Carlos Fidel é economista, professor e pesquisador da Universidade Nacional de Quilmes (UNQ), produtor e entrevistador da série “Diálogos Fechados” na UNQUI TV e coordenador do Grupo de Trabalho CLACSO sobre Pobreza e Políticas Sociais, recentemente incorporado ao Observatório de Obras Públicas.
¿Como foram esses primeiros passos e quais são as suas expectativas?
Recentemente, participamos de duas reuniões relacionadas ao Banco de Experiências em Participação e Fiscalização Cidadã e, como tal, agora somos membros plenos e ativos do Observatório, o que nos deixa felizes e orgulhosos. O CLACSO é uma rede de redes e, como tal, reúne experiências, conhecimento e trajetórias.
Muito vasto e diversificado, com muito a contribuir.
As universidades públicas têm a obrigação de contribuir, teórica ou tecnicamente, para a atividade governamental. A lógica é muito simples: o que sai do orçamento deve, de alguma forma, retornar a ele. A universidade deve ser uma aliada estratégica do setor público, e essa aliança valoriza o papel da universidade na transmissão do conhecimento.
Como o nosso país se compara com a região?
Primeiramente, devemos reconhecer que a América Latina não é um bloco homogêneo. Existem realidades muito distintas em termos de tamanho do PIB, nível de desenvolvimento e outros fatores. Por exemplo, México, Brasil e Argentina não podem ser comparados a outras economias de tamanho muito menor; existem também outras diferenças no desenho institucional, por exemplo.
Ainda assim, compreendo que as políticas de transparência aplicadas à gestão de obras públicas constituem um campo de pesquisa interessante que, na nossa região, poderia ser explorado com maior profundidade.

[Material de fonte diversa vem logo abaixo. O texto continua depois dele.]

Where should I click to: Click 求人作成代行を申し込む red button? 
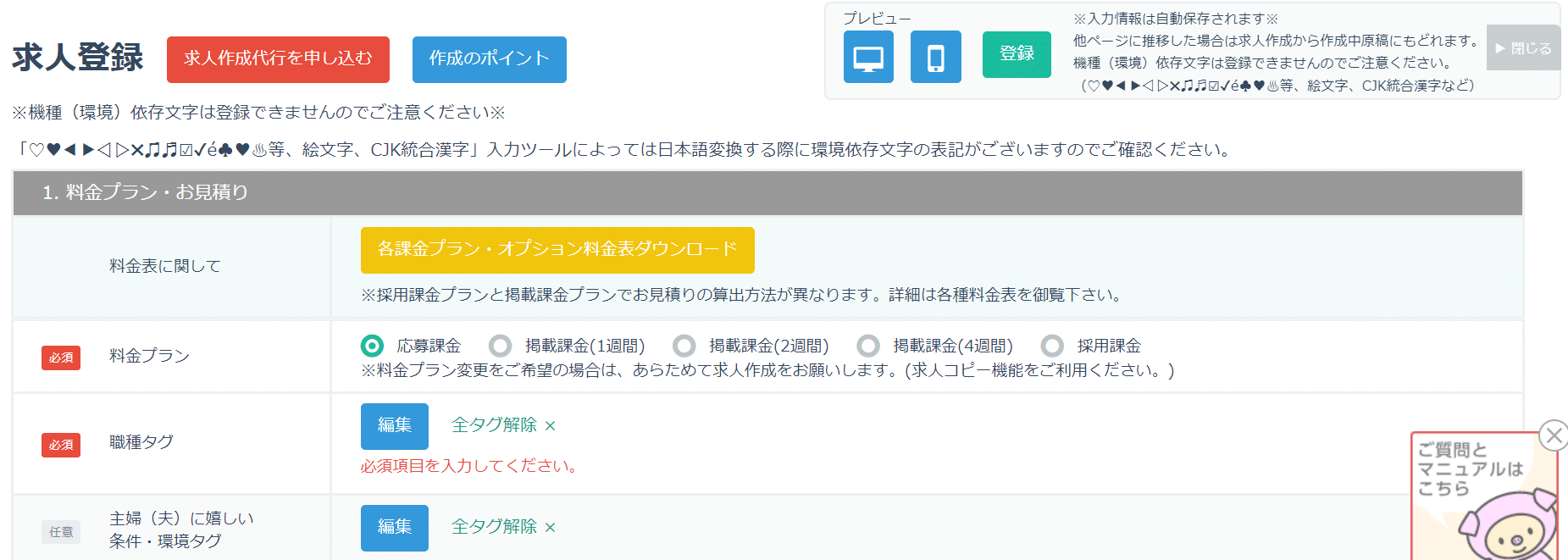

Que aspectos ou abordagens destaca?
Devemos analisar separadamente as duas principais etapas das obras públicas: projeto e execução. No que diz respeito à execução, as políticas de transparência, em sentido amplo, podem contribuir para a formação, organização e empregabilidade de setores historicamente marginalizados, melhorando a capacidade existente e reduzindo a informalidade, gerando, assim, um impacto econômico e redistributivo.
Mas antes disso, é crucial envolver o usuário ou cidadão no processo desde o início: desde a escolha do projeto, passando pelo seu design — tipo e qualidade — até finalmente chegar à construção. Quão importantes são esses mecanismos para um diálogo institucionalizado?
Permitam-me ilustrar isso com um contraexemplo. O governo anterior investiu 650 milhões de dólares no “Paseo del Bajo”, dos quais 400 milhões de dólares correspondem a empréstimos de instituições internacionais que devem ser reembolsados.
Quem tomou essa decisão? Com base em quais critérios de prioridade? Onde está o plano estratégico ou o plano diretor? Que outros usos esse dinheiro poderia ter tido? Que impacto teria tido se tivesse sido alocado à urbanização de assentamentos informais e favelas dentro da própria cidade, supondo que a diversificação de tarefas aumente o impacto econômico?
E, ainda mais surpreendente, como teriam se saído os habitantes desses bairros durante a pandemia de Covid-19 se tivessem se beneficiado de um investimento público desse tipo?